TASK DESCRIPTION:
In the listing below, locate the line that contains "Click Russia's total score 194" and the line that contains "You are a computer-use agent. Image". Restate word for word those two lines and every line between them, and nothing else.

======

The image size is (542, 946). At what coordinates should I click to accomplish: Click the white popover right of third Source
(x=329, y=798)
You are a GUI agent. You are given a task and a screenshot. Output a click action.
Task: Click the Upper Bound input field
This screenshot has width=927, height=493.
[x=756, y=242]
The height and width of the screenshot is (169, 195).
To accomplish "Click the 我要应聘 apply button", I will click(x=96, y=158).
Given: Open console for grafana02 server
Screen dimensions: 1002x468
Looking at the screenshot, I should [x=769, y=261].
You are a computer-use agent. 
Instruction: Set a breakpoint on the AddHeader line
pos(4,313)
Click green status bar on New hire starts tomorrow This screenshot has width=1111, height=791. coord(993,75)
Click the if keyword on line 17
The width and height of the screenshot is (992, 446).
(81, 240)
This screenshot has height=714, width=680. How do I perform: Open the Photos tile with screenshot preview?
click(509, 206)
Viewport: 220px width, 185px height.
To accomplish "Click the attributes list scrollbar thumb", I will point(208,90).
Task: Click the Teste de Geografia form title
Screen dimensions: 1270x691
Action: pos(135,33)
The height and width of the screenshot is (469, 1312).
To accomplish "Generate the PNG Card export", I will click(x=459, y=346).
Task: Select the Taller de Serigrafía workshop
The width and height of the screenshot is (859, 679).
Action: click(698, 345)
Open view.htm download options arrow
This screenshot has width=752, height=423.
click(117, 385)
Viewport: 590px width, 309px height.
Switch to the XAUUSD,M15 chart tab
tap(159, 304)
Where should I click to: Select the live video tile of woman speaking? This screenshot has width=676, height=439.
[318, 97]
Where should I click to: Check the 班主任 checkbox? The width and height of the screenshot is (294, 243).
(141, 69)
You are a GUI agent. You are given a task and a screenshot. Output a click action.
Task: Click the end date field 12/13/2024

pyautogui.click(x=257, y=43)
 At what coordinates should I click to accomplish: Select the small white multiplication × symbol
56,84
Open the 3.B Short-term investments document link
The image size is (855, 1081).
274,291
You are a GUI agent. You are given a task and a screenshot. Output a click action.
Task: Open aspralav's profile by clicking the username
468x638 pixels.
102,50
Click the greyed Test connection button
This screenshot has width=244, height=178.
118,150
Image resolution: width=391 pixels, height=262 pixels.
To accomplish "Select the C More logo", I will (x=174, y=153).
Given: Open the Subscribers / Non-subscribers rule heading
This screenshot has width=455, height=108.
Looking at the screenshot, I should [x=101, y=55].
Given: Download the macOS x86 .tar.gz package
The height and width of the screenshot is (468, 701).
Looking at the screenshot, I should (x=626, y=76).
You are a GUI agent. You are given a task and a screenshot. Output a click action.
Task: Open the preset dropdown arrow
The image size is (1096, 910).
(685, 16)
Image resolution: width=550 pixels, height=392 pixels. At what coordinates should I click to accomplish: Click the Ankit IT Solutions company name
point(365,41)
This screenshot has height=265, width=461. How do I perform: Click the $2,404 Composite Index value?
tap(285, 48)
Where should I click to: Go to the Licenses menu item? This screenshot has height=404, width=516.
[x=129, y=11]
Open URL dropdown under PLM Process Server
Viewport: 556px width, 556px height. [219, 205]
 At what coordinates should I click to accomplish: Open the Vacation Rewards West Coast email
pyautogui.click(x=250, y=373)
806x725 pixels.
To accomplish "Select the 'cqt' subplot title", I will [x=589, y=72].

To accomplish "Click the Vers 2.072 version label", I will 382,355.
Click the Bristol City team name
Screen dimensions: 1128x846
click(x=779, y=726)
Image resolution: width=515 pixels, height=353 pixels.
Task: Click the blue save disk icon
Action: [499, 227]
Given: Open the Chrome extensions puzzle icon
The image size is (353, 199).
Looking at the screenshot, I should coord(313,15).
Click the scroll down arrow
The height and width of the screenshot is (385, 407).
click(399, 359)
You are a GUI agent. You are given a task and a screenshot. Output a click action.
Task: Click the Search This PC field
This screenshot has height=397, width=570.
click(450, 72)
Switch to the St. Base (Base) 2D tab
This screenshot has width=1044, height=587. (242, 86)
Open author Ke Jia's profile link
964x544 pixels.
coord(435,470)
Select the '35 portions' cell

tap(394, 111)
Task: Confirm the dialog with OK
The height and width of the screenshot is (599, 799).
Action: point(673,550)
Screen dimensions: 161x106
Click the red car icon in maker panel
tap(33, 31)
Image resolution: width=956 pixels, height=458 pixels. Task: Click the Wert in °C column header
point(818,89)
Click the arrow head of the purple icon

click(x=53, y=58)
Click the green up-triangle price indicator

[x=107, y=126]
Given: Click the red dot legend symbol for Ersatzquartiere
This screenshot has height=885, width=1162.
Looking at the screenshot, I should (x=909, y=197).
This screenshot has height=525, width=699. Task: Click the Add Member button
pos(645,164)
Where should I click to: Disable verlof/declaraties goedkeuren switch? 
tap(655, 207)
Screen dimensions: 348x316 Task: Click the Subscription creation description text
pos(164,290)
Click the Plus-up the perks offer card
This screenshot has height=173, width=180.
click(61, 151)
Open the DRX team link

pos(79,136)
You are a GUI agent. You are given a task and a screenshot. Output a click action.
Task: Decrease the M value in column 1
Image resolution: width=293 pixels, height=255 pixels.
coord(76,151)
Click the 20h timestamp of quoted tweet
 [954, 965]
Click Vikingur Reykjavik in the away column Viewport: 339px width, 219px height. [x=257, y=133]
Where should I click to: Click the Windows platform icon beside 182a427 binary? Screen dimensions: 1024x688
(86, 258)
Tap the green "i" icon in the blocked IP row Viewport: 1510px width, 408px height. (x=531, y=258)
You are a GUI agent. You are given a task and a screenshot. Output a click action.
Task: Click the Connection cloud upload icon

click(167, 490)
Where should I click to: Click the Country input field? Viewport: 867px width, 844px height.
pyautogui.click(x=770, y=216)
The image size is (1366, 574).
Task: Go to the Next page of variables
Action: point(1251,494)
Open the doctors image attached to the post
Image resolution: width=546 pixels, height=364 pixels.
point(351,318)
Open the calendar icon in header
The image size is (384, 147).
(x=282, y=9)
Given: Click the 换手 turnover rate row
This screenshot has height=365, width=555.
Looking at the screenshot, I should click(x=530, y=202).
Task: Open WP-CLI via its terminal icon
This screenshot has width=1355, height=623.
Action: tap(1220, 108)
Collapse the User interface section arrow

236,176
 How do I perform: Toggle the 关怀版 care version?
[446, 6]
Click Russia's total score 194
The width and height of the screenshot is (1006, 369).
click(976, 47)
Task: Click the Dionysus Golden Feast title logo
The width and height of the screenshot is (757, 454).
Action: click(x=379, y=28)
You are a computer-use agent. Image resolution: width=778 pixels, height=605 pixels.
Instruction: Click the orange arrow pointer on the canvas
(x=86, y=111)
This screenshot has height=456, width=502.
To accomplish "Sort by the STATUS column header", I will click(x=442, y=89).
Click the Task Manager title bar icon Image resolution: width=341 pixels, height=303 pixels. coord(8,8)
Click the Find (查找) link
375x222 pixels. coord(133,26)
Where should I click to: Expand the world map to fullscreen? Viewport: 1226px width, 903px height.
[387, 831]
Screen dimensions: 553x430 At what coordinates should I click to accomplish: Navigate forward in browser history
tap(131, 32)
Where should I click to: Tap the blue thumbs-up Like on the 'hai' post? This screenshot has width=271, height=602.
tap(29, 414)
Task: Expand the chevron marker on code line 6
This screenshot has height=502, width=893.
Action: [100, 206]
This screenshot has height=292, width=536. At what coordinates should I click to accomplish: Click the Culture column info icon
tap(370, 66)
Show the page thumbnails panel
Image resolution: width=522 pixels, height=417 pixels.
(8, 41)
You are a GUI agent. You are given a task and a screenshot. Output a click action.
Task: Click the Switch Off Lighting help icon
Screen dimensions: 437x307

======

ANSWER SPACE:
Click Russia's total score 194
The width and height of the screenshot is (1006, 369).
click(976, 47)
Task: Click the Dionysus Golden Feast title logo
The width and height of the screenshot is (757, 454).
Action: click(x=379, y=28)
You are a computer-use agent. Image resolution: width=778 pixels, height=605 pixels.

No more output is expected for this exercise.